# Happy 4th of July All



## Waldo (Jul 2, 2006)




----------



## peterCooper (Jul 2, 2006)

You all have a great 4th.
I'll be gone, in England, on my way to Paris.
I know that you are not going to be spending the day posting messages on 
the Forum


----------



## jobe05 (Jul 2, 2006)

Happy fourth Waldo, and all!





Waldo: I'm going to be spending the day picking blackberries. Have 63 pounds in the freezer so far, and will get about another 30 tomorrow. How bout you... I haven't read anything about you getting your berries yet?





Happy Fourth all! And be safe!


----------



## NorthernWinos (Jul 2, 2006)

Happy 4th to all






And to my fellow Canadians a belated holiday wish


----------



## geocorn (Jul 2, 2006)

Have a great day and be thankful for the great country in which we live. I am damn proud to be an American.*Edited by: geocorn *


----------



## peterCooper (Jul 2, 2006)

You're wrong George. We celebrate it all right.
You know when that last dfficult child leaves the house and makes its own 
way? It's that kind of a celebration. No fireworks or raucous high jinks. just 
a slump into the armchair, a grateful sigh and view over the pink and orange 
sunset and as a single though echoes "Thank goodness. Now for some 
peace and quiet!"

and maybe a glass or two before retiring for bed





No empty nest syndrome for us!


----------



## geocorn (Jul 2, 2006)

Touche!


Enjoy your stay in Europe.


----------



## PolishWineP (Jul 2, 2006)

A Happy 4th of July weekend to you all! Bert and I will be celebrating right here in our yard. It may be just the two of us.
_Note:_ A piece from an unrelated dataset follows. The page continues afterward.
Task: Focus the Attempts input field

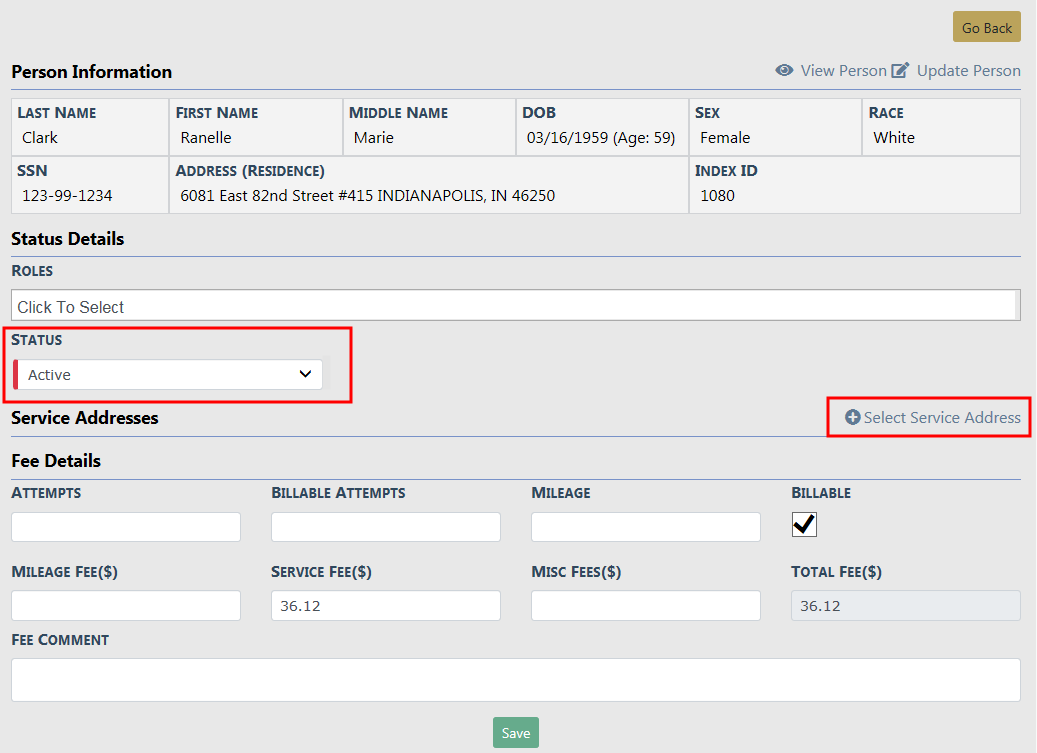Action: [126, 527]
And of course, the cats. We're expecting a quiet day, maybe shaking some dice, drinking some beer and maybe even napping in the shade. We're wild here! We are also keeping an eye on the neighborhood since everyone else went "to the lake" for the long weekend. 


Cheers to you all!


----------



## pkcook (Jul 2, 2006)

Please offer up a prayer for our brothers and sisters in arms in foriegn lands as you celebrate. They carry on a long tradition of fighting for a noble cause,FREEDOM! 


God bless you all! 


God bless the USA, and the troops who protect her!


----------



## geocorn (Jul 2, 2006)

Amen, pkcook!


----------



## masta (Jul 4, 2006)

Happy 4th to all and lets all remember the struggles many have endured so that we can live in freedom!
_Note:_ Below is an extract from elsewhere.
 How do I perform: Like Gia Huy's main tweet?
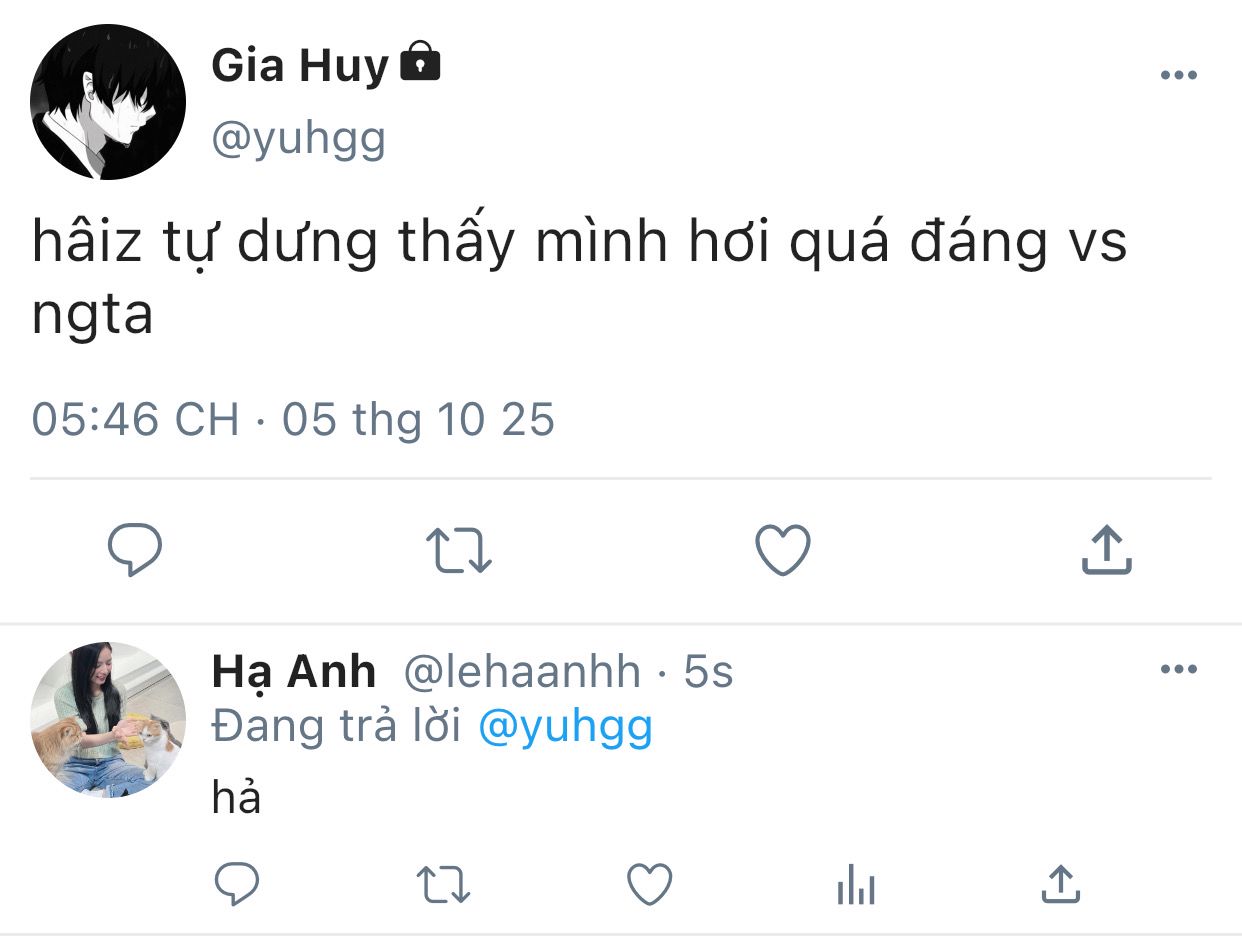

http://www.mygirlyspace.com/myspace...781&amp;first_user_index=0&amp;current_page=0*Edited by: masta *


----------



## paubin (Jul 5, 2006)

Hope everyone had a great and safe 4th! Hey Masta, did you make it to
Bristol for the parade. I think I miss that parade the most out of
everything from back home!



Pete


----------



## Pepere (Jul 8, 2006)

Sorry I'm late with this but, I was away.


Remember it is the serviceman and not the reporter who gives us the freedom of the press.


It is the serviceman and not the poet who gives us the freedom of speech.


It is the serviceman and not the cleric who gives us the freedom of religion.


It is the service man who salutes our flag, defends our flag and all too often times his or her casket is drapped in our flag so that others may defame, defile and yes, even burn our flag. 


But that is the greatness of our Nation. God bless America and those who defend her and keep us free. Happy Birthday America.


----------



## pkcook (Jul 8, 2006)

Pepere,


Well said.


----------



## masta (Jul 9, 2006)

Never been to the Bristol parade Pete....maybe I should go next year!


----------



## Waldo (Jul 9, 2006)

Pepere said:


> Sorry I'm late with this but, I was away.
> 
> 
> Remember it is the serviceman and not the reporter who gives us the freedom of the press.
> ...


----------